Tuesday, November 27, 2018

Course: Sustainable Community Development


This semester, I have been accompanying the Lutheran School of Theology, by teaching a course for the students called Sustainable Community Development. In the course we have covered topics such as: What is community? What is poverty? As well as different ways to conceptualize what it means for a community to develop itself. We have also gone over practical tools such as developing stories (public narratives) about the community in order to demonstrate the mission of the community, and that these stories can act as glue holding the community together as well as giving a solid foundation to keep striving for improvement.

We developed understandings of community development according to three identified principles: sustainability, empowerment, and participation. Specific activities that can be implemented in communities to guide in the search for these principles were also taught. Some of these practical activities are: Community Asset Mapping, Appreciative Inquiry, how to identify dominant frameworks (ways of explaining realities in the community) that might be harmful to the self-esteem of the community, and how to uplift subordinated frameworks that could foment more action, among many other tools to be implemented.

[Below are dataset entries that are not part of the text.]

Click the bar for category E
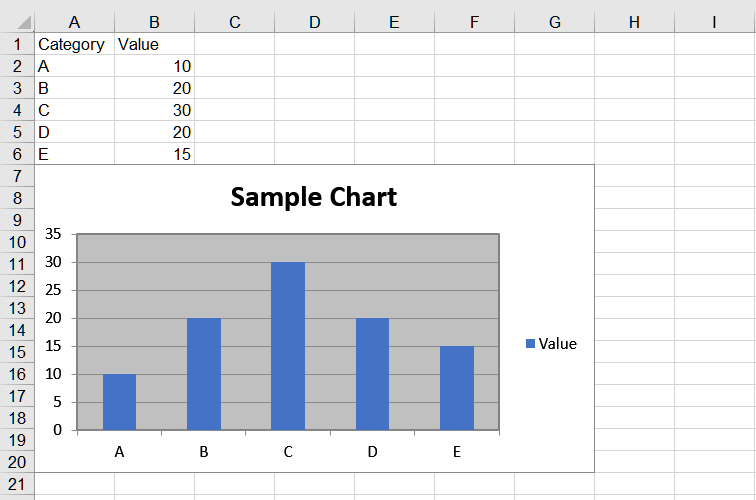Viewport: 756px width, 500px height. pyautogui.click(x=457, y=388)
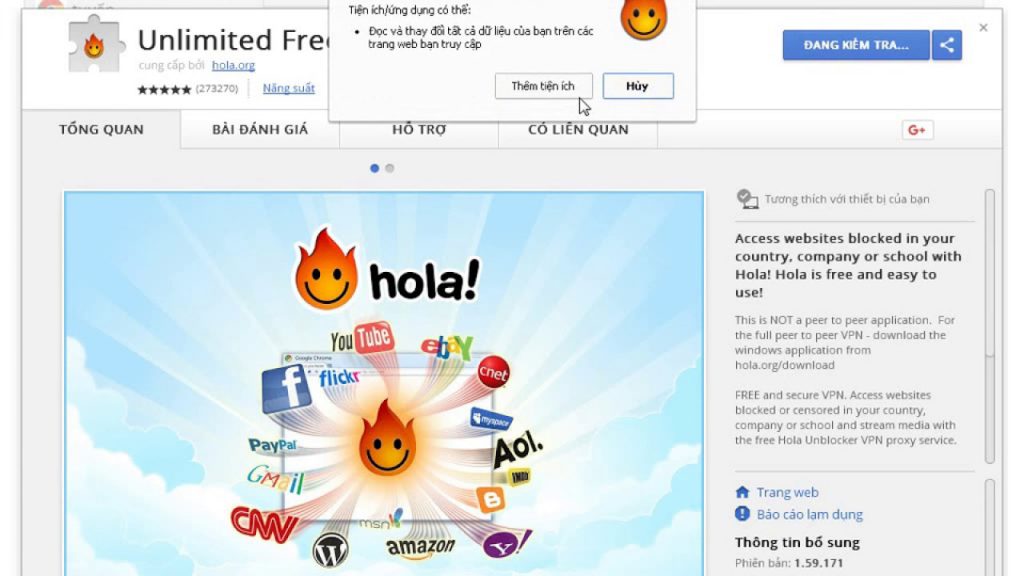Viewport: 1024px width, 576px height.
Task: Click the description panel scrollbar
Action: (x=990, y=327)
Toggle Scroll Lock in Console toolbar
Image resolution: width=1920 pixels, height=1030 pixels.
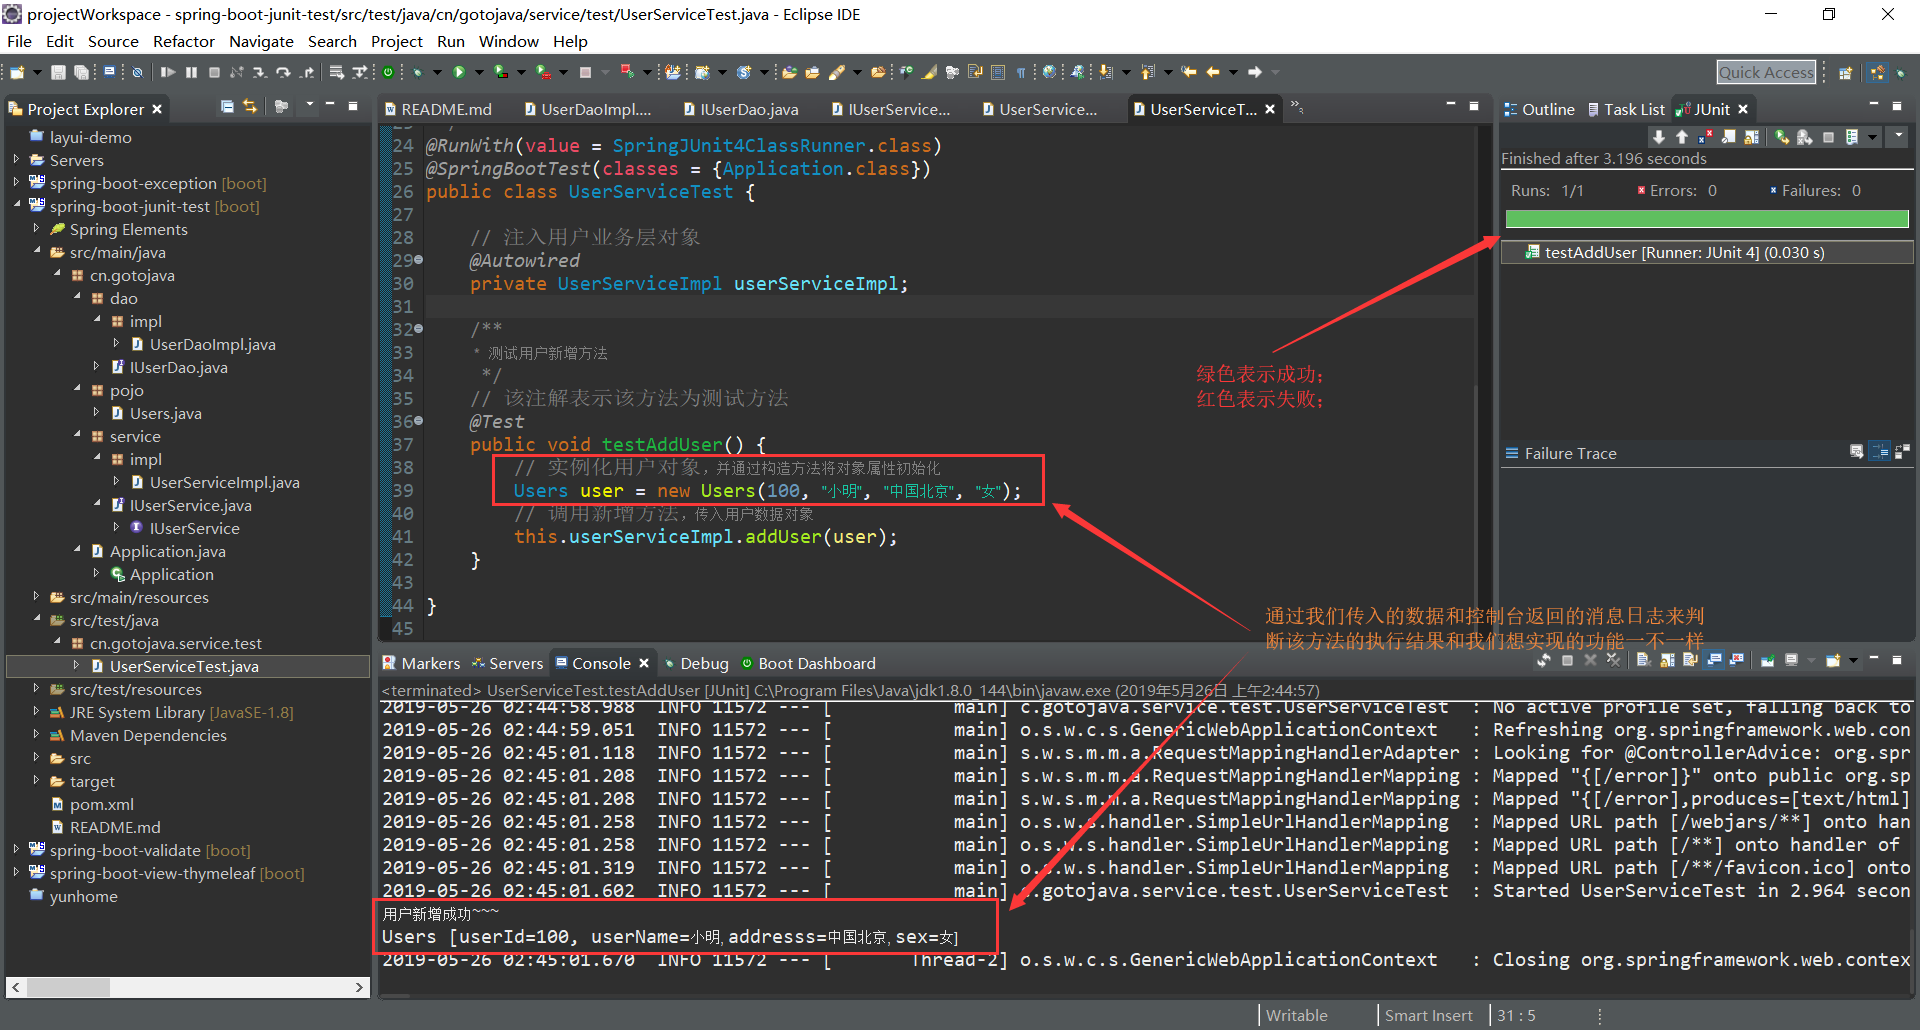coord(1667,660)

Last week was the final class for the course (I forgot to take a picture of the class together). In the final discussion about the class, the learnings, and the tools. I learned that the content of the class has already impacted how some sermons are being written, how some activities are being developed, as well as plans for further implementation of the tools mentioned. The students also mentioned that they want to talk to the director of the Lutheran School of Theology to see if this course could become mandatory.